Indien zij deze woning anders dan tijdelijk als hoofdverblijf gaan gebruiken, dan zullen zij allebei een verklaring moeten invullen. De persoon die boven de leeftijdsgrens uitkomt de verklaring ten behoeve van het lage tarief en de ander de verklaring ten behoeve van de vrijstelling. In deze situatie is dat deel van de verkrijging dat toekomt aan de koper onder de leeftijdgrens vrijgesteld van overdrachtsbelasting en betaalt de koper boven de leeftijdsgrens 2% over zijn of haar aandeel in de verkrijging.

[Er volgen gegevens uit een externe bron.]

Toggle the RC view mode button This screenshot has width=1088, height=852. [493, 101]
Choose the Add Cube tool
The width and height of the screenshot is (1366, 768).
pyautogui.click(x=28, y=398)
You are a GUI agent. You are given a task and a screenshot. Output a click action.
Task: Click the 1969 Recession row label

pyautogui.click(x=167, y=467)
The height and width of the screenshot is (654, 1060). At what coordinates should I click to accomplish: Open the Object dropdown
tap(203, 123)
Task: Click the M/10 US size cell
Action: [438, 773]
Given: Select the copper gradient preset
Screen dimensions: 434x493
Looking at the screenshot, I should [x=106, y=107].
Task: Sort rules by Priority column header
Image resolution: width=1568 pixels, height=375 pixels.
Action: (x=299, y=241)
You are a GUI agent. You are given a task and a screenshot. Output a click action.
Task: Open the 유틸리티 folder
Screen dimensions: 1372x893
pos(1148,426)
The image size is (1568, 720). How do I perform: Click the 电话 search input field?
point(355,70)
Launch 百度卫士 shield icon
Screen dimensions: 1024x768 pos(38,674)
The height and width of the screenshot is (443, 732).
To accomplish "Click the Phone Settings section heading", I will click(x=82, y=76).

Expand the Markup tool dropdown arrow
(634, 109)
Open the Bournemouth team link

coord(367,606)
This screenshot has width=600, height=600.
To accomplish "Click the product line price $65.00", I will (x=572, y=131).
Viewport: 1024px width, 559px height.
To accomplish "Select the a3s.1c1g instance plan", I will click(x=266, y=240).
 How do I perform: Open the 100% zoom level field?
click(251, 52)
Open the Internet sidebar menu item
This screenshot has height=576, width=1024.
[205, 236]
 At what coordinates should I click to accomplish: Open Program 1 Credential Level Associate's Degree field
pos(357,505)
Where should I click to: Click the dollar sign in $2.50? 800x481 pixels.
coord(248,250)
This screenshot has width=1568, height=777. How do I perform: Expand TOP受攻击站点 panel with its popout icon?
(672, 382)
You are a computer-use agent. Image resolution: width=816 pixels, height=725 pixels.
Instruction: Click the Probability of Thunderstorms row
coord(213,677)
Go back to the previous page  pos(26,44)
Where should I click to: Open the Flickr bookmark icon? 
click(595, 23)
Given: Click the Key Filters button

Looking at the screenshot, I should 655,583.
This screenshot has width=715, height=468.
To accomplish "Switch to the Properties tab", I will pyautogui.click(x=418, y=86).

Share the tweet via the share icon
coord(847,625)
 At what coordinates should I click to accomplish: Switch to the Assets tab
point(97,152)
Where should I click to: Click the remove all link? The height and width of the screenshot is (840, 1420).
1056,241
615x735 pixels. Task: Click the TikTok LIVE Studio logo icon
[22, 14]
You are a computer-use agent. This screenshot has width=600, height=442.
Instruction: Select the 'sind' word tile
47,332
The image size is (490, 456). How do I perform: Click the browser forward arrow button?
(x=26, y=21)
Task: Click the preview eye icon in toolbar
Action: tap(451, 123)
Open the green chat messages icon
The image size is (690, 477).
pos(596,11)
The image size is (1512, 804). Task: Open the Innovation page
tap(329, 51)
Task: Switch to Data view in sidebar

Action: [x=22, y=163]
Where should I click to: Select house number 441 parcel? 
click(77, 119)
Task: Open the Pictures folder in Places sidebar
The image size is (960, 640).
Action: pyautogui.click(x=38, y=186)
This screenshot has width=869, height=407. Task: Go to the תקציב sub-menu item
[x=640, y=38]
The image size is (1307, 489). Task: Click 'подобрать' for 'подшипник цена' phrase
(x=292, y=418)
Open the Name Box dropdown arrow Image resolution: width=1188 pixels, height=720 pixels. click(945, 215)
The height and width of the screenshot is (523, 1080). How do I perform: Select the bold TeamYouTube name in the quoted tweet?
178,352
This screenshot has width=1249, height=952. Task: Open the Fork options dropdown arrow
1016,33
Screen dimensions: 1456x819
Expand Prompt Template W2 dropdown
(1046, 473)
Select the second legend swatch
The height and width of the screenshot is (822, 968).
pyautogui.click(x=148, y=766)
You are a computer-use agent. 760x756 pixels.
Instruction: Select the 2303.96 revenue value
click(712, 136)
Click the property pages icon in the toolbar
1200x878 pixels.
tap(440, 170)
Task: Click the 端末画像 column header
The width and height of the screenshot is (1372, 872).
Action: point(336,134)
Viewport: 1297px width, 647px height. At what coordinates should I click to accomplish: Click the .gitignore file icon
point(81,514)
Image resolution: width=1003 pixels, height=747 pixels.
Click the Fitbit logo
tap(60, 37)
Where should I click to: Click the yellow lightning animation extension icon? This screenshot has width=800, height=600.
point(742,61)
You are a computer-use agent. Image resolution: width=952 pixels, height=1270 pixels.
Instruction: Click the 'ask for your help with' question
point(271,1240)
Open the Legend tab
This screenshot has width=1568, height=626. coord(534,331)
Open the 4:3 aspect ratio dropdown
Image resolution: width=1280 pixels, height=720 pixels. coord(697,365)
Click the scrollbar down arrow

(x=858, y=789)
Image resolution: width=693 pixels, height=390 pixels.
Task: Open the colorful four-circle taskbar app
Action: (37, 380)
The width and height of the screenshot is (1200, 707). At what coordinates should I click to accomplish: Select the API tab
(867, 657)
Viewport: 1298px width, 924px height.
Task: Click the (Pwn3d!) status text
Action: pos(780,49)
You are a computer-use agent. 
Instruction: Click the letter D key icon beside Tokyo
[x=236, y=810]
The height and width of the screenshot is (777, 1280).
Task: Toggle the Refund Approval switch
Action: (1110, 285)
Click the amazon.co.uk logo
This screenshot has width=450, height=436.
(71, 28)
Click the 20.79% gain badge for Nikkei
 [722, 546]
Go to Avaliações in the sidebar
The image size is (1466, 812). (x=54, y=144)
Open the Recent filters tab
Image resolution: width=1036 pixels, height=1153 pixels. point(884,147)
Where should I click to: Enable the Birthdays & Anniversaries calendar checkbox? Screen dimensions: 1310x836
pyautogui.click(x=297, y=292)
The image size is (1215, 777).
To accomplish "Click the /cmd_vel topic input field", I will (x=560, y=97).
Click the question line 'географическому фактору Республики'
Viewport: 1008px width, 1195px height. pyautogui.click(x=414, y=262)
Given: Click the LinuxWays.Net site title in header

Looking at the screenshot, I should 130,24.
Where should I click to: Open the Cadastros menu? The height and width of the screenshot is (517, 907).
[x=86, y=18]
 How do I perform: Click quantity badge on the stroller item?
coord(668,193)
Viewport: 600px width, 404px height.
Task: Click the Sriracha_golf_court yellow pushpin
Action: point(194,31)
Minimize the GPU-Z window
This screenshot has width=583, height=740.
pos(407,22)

De leden van de fractie van het CDA vragen naar een toelichting op de benodigde automatisering. Realisatie van de benodigde wijzigingen moet in twee stappen plaatsvinden. Eerst moet de geautomatiseerde ondersteuning van de aangifteverwerking bij de Belastingdienst aangepast worden. Daarmee wordt geborgd dat de gegevens die nodig zijn om toezicht uit te oefenen beschikbaar zijn. Aan de zijde van het notariaat moeten ook de nodige aanpassingen worden gedaan, zodat de automatisering van notarissen geschikt is voor het nieuwe aangiftebericht. Vervolgens moet ondersteuning van toezicht aan de zijde van de Belastingdienst gerealiseerd worden. Een belangrijk onderdeel hiervan is het ontwikkelen van een risicomodel aan de hand van het gerealiseerde gegevensmodel in het aangiftebericht, zodat de Belastingdienst adequaat en efficiënt toezicht kan uitvoeren.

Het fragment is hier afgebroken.